BEGIN

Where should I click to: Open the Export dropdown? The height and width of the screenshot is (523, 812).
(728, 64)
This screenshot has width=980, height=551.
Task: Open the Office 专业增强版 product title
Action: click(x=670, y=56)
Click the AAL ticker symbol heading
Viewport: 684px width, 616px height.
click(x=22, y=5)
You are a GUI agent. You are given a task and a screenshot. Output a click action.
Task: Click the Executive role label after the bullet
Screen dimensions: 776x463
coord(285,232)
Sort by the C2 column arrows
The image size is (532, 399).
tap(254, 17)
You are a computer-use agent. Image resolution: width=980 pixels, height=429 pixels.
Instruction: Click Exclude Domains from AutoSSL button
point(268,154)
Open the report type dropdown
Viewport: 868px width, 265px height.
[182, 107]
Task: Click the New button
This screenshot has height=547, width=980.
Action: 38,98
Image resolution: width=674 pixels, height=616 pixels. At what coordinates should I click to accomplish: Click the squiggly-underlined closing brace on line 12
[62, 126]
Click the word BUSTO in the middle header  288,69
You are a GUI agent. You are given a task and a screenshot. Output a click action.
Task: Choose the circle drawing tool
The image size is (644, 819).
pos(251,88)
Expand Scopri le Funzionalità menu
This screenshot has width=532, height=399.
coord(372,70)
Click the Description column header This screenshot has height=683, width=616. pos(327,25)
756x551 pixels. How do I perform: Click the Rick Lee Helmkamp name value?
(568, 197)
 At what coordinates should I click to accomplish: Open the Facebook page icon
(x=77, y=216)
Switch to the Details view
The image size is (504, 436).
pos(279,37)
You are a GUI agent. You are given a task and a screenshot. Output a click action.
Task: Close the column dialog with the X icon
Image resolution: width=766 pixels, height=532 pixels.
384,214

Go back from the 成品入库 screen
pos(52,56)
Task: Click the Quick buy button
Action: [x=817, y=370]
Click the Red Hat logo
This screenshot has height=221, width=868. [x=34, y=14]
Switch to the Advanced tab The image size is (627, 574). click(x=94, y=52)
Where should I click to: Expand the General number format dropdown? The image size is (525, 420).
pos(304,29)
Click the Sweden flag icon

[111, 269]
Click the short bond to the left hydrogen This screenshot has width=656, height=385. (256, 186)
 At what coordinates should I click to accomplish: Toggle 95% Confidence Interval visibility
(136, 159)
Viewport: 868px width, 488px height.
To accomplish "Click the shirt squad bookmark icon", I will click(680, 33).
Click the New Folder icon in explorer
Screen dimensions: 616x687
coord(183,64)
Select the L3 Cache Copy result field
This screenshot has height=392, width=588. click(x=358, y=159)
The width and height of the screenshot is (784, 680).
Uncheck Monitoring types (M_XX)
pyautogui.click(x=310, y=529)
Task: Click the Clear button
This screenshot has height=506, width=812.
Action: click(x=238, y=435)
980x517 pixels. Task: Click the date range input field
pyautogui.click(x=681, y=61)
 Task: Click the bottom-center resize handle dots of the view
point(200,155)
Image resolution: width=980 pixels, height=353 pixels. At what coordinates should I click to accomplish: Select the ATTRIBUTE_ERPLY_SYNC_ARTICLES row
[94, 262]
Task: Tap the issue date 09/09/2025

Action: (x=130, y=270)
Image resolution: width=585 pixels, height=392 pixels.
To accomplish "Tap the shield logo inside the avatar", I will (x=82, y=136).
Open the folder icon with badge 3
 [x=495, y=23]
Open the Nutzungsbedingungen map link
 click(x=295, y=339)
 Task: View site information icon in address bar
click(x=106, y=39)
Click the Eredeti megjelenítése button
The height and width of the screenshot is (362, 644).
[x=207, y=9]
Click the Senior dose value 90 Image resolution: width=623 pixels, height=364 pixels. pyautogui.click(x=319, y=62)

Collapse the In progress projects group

END

What you need to do:
Note every line of the entries in which "header" appears, and copy it down.

Finished exercise:
Click the word BUSTO in the middle header  288,69
Click the Description column header This screenshot has height=683, width=616. pos(327,25)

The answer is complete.